* Directions for this task: Once the line containing "You are a GUI" appears, output it and each remaining line of the records below exactly, with no pictures and nothing more.

* Extracted material:
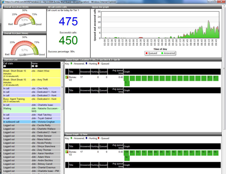Click the Bureau V2 icon in Q Time graph
The height and width of the screenshot is (174, 226).
pos(67,152)
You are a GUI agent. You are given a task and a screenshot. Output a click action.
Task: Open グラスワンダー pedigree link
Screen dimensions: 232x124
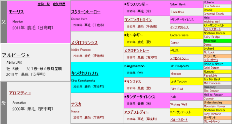[136, 5]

* Solution to the exercise:
You are a GUI agent. You are given a task and a screenshot. Output a click action.
Task: Open グラスワンダー pedigree link
Screen dimensions: 232x124
[136, 5]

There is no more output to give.